Entries drawn from a collection:

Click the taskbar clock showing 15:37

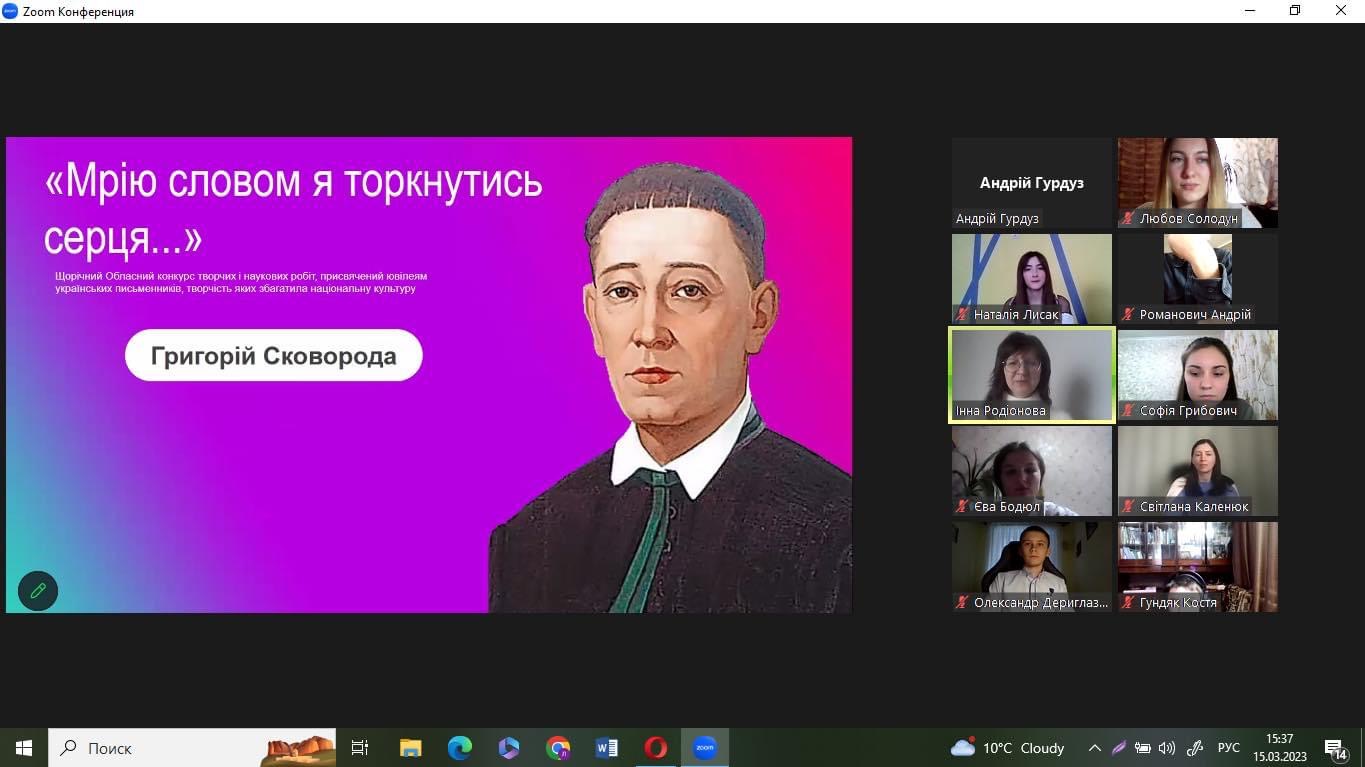(1280, 748)
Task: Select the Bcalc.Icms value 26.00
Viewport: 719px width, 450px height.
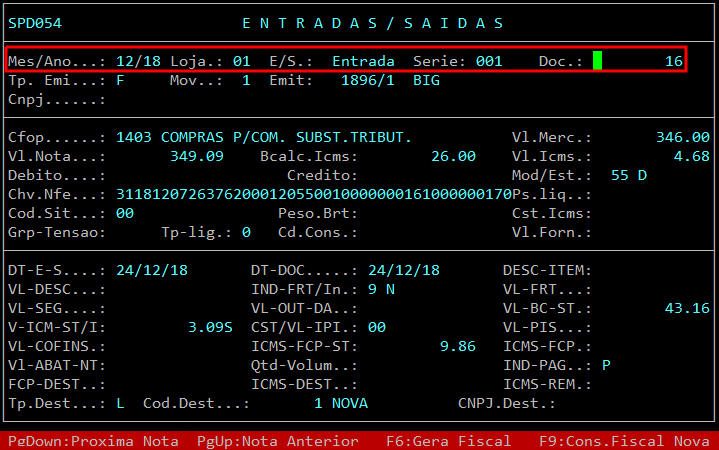Action: click(453, 156)
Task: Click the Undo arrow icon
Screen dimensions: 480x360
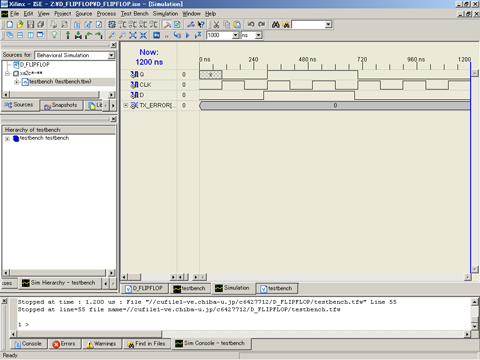Action: [251, 24]
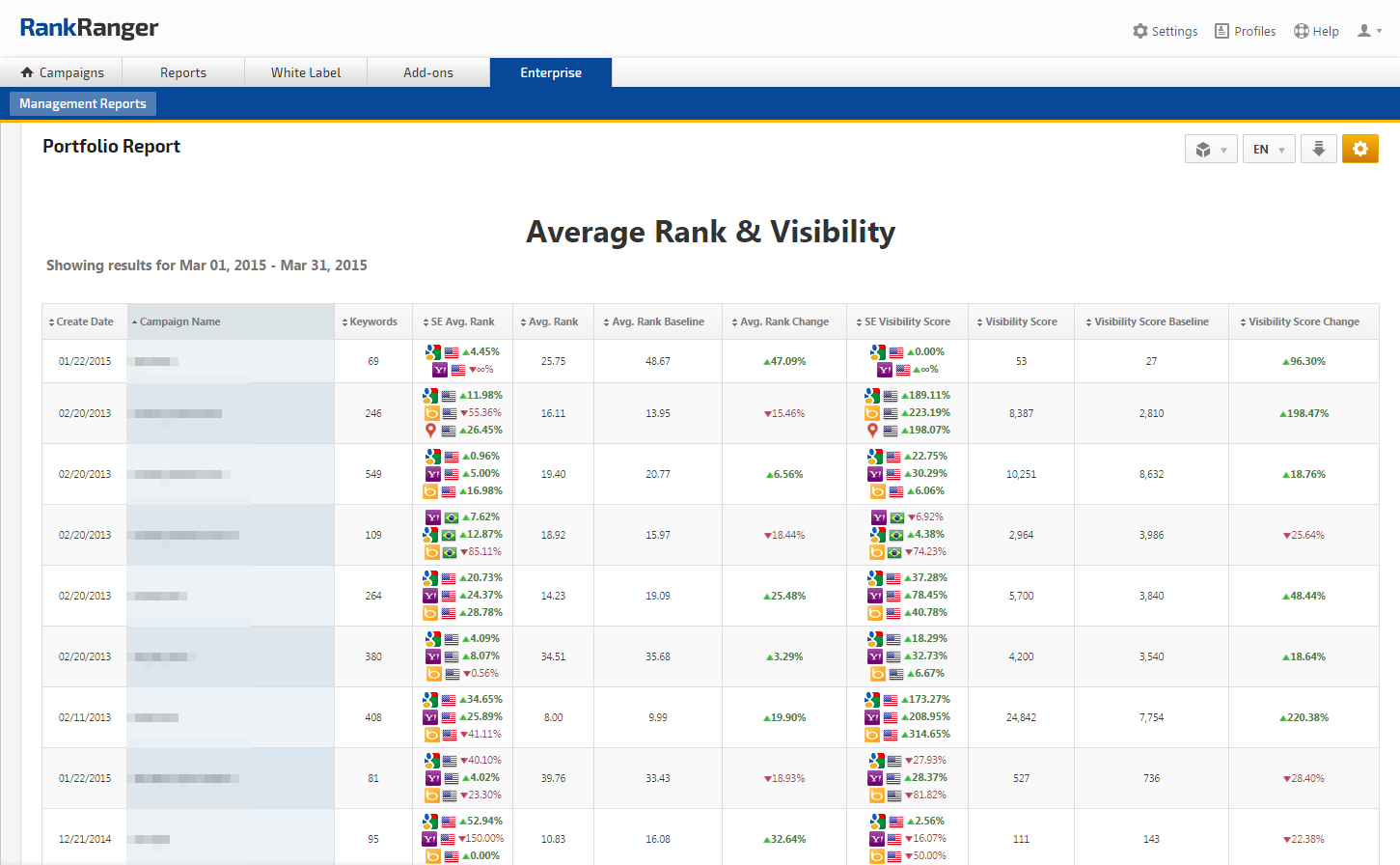Open Profiles in the top bar
This screenshot has height=865, width=1400.
coord(1245,31)
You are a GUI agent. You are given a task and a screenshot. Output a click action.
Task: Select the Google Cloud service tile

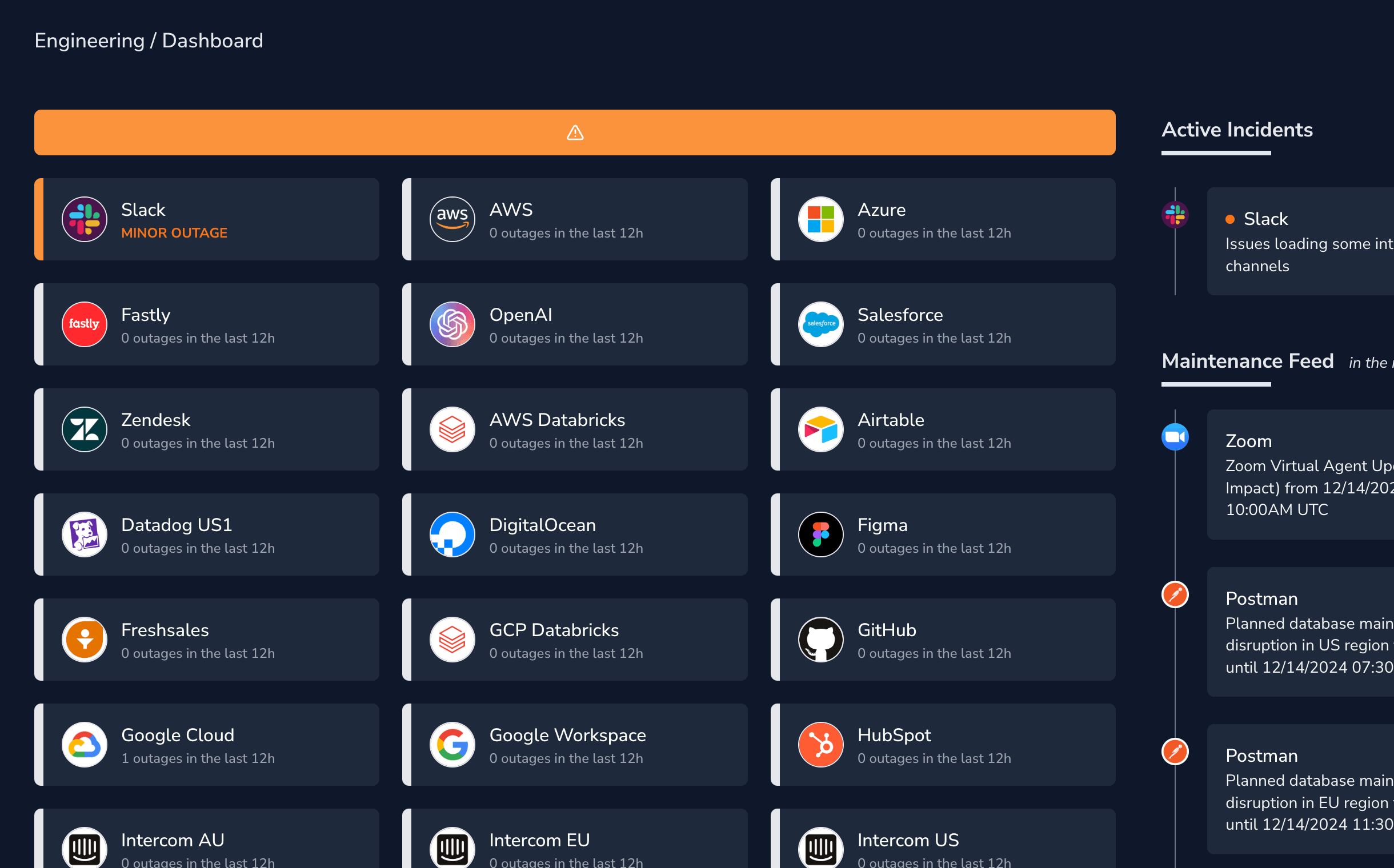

WHAT IS NEEDED
Put the data, from its beginning through the line containing "Action: click(453, 156)", into a two-column CSV headed instruction and response. Give each text and its answer their own row, with every value in a single quoted field, line breaks replaced by spaces, and the pictures left out.

PROBLEM SOLUTION
instruction,response
"Click the taskbar clock showing 15:37","(1280, 748)"
"Task: Select the Bcalc.Icms value 26.00 Viewport: 719px width, 450px height.","Action: click(453, 156)"